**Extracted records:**

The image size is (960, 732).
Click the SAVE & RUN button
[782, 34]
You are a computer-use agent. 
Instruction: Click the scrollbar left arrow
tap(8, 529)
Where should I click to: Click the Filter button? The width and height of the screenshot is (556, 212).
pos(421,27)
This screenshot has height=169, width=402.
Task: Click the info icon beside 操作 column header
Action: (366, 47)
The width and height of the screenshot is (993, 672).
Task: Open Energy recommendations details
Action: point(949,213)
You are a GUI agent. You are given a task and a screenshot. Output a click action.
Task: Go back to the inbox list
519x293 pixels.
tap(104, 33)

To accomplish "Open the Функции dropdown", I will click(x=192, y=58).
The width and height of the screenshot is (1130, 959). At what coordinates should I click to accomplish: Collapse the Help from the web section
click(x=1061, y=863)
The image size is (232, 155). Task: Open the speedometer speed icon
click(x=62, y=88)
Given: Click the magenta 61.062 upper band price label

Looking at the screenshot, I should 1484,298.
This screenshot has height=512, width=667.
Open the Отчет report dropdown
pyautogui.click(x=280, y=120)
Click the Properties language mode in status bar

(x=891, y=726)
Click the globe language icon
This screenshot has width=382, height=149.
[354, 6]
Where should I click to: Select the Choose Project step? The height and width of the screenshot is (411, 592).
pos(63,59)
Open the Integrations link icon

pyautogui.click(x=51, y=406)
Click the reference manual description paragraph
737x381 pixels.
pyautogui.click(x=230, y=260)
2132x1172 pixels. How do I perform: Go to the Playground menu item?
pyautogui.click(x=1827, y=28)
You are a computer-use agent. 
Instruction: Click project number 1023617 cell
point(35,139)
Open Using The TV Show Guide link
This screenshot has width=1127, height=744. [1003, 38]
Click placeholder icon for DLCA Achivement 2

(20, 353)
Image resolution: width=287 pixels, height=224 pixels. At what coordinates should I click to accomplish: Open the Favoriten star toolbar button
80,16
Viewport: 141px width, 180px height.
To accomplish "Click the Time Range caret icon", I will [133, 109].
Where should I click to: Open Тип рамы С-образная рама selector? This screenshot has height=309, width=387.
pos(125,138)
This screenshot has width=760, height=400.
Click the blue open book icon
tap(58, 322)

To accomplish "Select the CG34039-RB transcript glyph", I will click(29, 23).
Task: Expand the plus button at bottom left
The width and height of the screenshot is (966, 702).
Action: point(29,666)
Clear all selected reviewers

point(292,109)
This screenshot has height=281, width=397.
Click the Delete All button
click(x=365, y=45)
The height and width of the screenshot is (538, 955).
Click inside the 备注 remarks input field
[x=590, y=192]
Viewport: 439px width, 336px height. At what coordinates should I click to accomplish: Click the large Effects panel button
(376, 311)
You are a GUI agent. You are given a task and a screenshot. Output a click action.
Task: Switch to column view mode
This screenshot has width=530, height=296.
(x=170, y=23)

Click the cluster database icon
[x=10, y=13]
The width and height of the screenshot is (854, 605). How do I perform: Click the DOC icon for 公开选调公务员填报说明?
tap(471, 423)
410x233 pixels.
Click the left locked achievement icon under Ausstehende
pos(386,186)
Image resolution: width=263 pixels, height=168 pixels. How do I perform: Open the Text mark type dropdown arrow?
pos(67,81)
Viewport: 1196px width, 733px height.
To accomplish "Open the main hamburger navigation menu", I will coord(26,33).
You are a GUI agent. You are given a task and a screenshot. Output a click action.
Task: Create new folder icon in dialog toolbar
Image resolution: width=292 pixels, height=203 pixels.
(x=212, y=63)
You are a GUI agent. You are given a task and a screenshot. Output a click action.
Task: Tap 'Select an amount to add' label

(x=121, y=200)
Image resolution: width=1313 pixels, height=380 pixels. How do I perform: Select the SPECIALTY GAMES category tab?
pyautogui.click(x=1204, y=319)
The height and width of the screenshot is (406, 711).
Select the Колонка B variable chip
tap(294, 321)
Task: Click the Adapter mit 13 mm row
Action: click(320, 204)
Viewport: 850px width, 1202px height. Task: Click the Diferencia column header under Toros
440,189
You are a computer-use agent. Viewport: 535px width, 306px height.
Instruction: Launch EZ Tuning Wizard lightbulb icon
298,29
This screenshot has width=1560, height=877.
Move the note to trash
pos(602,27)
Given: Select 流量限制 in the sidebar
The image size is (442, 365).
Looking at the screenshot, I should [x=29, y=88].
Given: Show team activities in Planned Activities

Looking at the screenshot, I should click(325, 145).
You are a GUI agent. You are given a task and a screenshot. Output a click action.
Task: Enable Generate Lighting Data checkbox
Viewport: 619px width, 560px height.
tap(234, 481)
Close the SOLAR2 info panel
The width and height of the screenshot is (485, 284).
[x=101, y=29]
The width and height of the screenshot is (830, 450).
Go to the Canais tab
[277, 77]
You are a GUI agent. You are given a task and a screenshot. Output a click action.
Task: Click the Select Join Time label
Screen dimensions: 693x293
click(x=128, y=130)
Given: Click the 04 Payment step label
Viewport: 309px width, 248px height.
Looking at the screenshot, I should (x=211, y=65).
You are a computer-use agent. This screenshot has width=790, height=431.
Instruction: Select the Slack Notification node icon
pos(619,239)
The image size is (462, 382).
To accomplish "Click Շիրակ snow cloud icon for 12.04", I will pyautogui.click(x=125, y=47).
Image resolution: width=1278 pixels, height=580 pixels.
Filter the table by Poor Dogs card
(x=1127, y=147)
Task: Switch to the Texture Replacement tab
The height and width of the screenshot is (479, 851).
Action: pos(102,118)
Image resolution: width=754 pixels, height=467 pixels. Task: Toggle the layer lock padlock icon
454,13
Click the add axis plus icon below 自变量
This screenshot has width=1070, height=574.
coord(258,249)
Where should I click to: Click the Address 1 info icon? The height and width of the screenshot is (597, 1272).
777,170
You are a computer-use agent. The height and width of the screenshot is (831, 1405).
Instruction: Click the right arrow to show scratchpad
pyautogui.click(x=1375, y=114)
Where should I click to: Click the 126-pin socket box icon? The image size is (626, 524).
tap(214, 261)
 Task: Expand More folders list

**PROBLEM DETAILS:**
Present every line of the records above as a Markdown table with two columns, Row and Line, and omit blank lines.

**PROBLEM SOLUTION:**
| Row | Line |
|---|---|
| 1 | The image size is (960, 732). |
| 2 | Click the SAVE & RUN button |
| 3 | [782, 34] |
| 4 | You are a computer-use agent.  |
| 5 | Instruction: Click the scrollbar left arrow |
| 6 | tap(8, 529) |
| 7 | Where should I click to: Click the Filter button? The width and height of the screenshot is (556, 212). |
| 8 | pos(421,27) |
| 9 | This screenshot has height=169, width=402. |
| 10 | Task: Click the info icon beside 操作 column header |
| 11 | Action: (366, 47) |
| 12 | The width and height of the screenshot is (993, 672). |
| 13 | Task: Open Energy recommendations details |
| 14 | Action: point(949,213) |
| 15 | You are a GUI agent. You are given a task and a screenshot. Output a click action. |
| 16 | Task: Go back to the inbox list |
| 17 | 519x293 pixels. |
| 18 | tap(104, 33) |
| 19 | To accomplish "Open the Функции dropdown", I will click(x=192, y=58). |
| 20 | The width and height of the screenshot is (1130, 959). At what coordinates should I click to accomplish: Collapse the Help from the web section |
| 21 | click(x=1061, y=863) |
| 22 | The image size is (232, 155). Task: Open the speedometer speed icon |
| 23 | click(x=62, y=88) |
| 24 | Given: Click the magenta 61.062 upper band price label |
| 25 | Looking at the screenshot, I should 1484,298. |
| 26 | This screenshot has height=512, width=667. |
| 27 | Open the Отчет report dropdown |
| 28 | pyautogui.click(x=280, y=120) |
| 29 | Click the Properties language mode in status bar |
| 30 | (x=891, y=726) |
| 31 | Click the globe language icon |
| 32 | This screenshot has width=382, height=149. |
| 33 | [354, 6] |
| 34 | Where should I click to: Select the Choose Project step? The height and width of the screenshot is (411, 592). |
| 35 | pos(63,59) |
| 36 | Open the Integrations link icon |
| 37 | pyautogui.click(x=51, y=406) |
| 38 | Click the reference manual description paragraph |
| 39 | 737x381 pixels. |
| 40 | pyautogui.click(x=230, y=260) |
| 41 | 2132x1172 pixels. How do I perform: Go to the Playground menu item? |
| 42 | pyautogui.click(x=1827, y=28) |
| 43 | You are a computer-use agent.  |
| 44 | Instruction: Click project number 1023617 cell |
| 45 | point(35,139) |
| 46 | Open Using The TV Show Guide link |
| 47 | This screenshot has width=1127, height=744. [1003, 38] |
| 48 | Click placeholder icon for DLCA Achivement 2 |
| 49 | (20, 353) |
| 50 | Image resolution: width=287 pixels, height=224 pixels. At what coordinates should I click to accomplish: Open the Favoriten star toolbar button |
| 51 | 80,16 |
| 52 | Viewport: 141px width, 180px height. |
| 53 | To accomplish "Click the Time Range caret icon", I will [133, 109]. |
| 54 | Where should I click to: Open Тип рамы С-образная рама selector? This screenshot has height=309, width=387. |
| 55 | pos(125,138) |
| 56 | This screenshot has width=760, height=400. |
| 57 | Click the blue open book icon |
| 58 | tap(58, 322) |
| 59 | To accomplish "Select the CG34039-RB transcript glyph", I will click(29, 23). |
| 60 | Task: Expand the plus button at bottom left |
| 61 | The width and height of the screenshot is (966, 702). |
| 62 | Action: point(29,666) |
| 63 | Clear all selected reviewers |
| 64 | point(292,109) |
| 65 | This screenshot has height=281, width=397. |
| 66 | Click the Delete All button |
| 67 | click(x=365, y=45) |
| 68 | The height and width of the screenshot is (538, 955). |
| 69 | Click inside the 备注 remarks input field |
| 70 | [x=590, y=192] |
| 71 | Viewport: 439px width, 336px height. At what coordinates should I click to accomplish: Click the large Effects panel button |
| 72 | (376, 311) |
| 73 | You are a GUI agent. You are given a task and a screenshot. Output a click action. |
| 74 | Task: Switch to column view mode |
| 75 | This screenshot has width=530, height=296. |
| 76 | (x=170, y=23) |
| 77 | Click the cluster database icon |
| 78 | [x=10, y=13] |
| 79 | The width and height of the screenshot is (854, 605). How do I perform: Click the DOC icon for 公开选调公务员填报说明? |
| 80 | tap(471, 423) |
| 81 | 410x233 pixels. |
| 82 | Click the left locked achievement icon under Ausstehende |
| 83 | pos(386,186) |
| 84 | Image resolution: width=263 pixels, height=168 pixels. How do I perform: Open the Text mark type dropdown arrow? |
| 85 | pos(67,81) |
| 86 | Viewport: 1196px width, 733px height. |
| 87 | To accomplish "Open the main hamburger navigation menu", I will coord(26,33). |
| 88 | You are a GUI agent. You are given a task and a screenshot. Output a click action. |
| 89 | Task: Create new folder icon in dialog toolbar |
| 90 | Image resolution: width=292 pixels, height=203 pixels. |
| 91 | (x=212, y=63) |
| 92 | You are a GUI agent. You are given a task and a screenshot. Output a click action. |
| 93 | Task: Tap 'Select an amount to add' label |
| 94 | (x=121, y=200) |
| 95 | Image resolution: width=1313 pixels, height=380 pixels. How do I perform: Select the SPECIALTY GAMES category tab? |
| 96 | pyautogui.click(x=1204, y=319) |
| 97 | The height and width of the screenshot is (406, 711). |
| 98 | Select the Колонка B variable chip |
| 99 | tap(294, 321) |
| 100 | Task: Click the Adapter mit 13 mm row |
| 101 | Action: click(320, 204) |
| 102 | Viewport: 850px width, 1202px height. Task: Click the Diferencia column header under Toros |
| 103 | 440,189 |
| 104 | You are a computer-use agent. Viewport: 535px width, 306px height. |
| 105 | Instruction: Launch EZ Tuning Wizard lightbulb icon |
| 106 | 298,29 |
| 107 | This screenshot has width=1560, height=877. |
| 108 | Move the note to trash |
| 109 | pos(602,27) |
| 110 | Given: Select 流量限制 in the sidebar |
| 111 | The image size is (442, 365). |
| 112 | Looking at the screenshot, I should [x=29, y=88]. |
| 113 | Given: Show team activities in Planned Activities |
| 114 | Looking at the screenshot, I should click(325, 145). |
| 115 | You are a GUI agent. You are given a task and a screenshot. Output a click action. |
| 116 | Task: Enable Generate Lighting Data checkbox |
| 117 | Viewport: 619px width, 560px height. |
| 118 | tap(234, 481) |
| 119 | Close the SOLAR2 info panel |
| 120 | The width and height of the screenshot is (485, 284). |
| 121 | [x=101, y=29] |
| 122 | The width and height of the screenshot is (830, 450). |
| 123 | Go to the Canais tab |
| 124 | [277, 77] |
| 125 | You are a GUI agent. You are given a task and a screenshot. Output a click action. |
| 126 | Task: Click the Select Join Time label |
| 127 | Screen dimensions: 693x293 |
| 128 | click(x=128, y=130) |
| 129 | Given: Click the 04 Payment step label |
| 130 | Viewport: 309px width, 248px height. |
| 131 | Looking at the screenshot, I should (x=211, y=65). |
| 132 | You are a computer-use agent. This screenshot has width=790, height=431. |
| 133 | Instruction: Select the Slack Notification node icon |
| 134 | pos(619,239) |
| 135 | The image size is (462, 382). |
| 136 | To accomplish "Click Շիրակ snow cloud icon for 12.04", I will pyautogui.click(x=125, y=47). |
| 137 | Image resolution: width=1278 pixels, height=580 pixels. |
| 138 | Filter the table by Poor Dogs card |
| 139 | (x=1127, y=147) |
| 140 | Task: Switch to the Texture Replacement tab |
| 141 | The height and width of the screenshot is (479, 851). |
| 142 | Action: pos(102,118) |
| 143 | Image resolution: width=754 pixels, height=467 pixels. Task: Toggle the layer lock padlock icon |
| 144 | 454,13 |
| 145 | Click the add axis plus icon below 自变量 |
| 146 | This screenshot has width=1070, height=574. |
| 147 | coord(258,249) |
| 148 | Where should I click to: Click the Address 1 info icon? The height and width of the screenshot is (597, 1272). |
| 149 | 777,170 |
| 150 | You are a computer-use agent. The height and width of the screenshot is (831, 1405). |
| 151 | Instruction: Click the right arrow to show scratchpad |
| 152 | pyautogui.click(x=1375, y=114) |
| 153 | Where should I click to: Click the 126-pin socket box icon? The image size is (626, 524). |
| 154 | tap(214, 261) |
| 155 |  Task: Expand More folders list |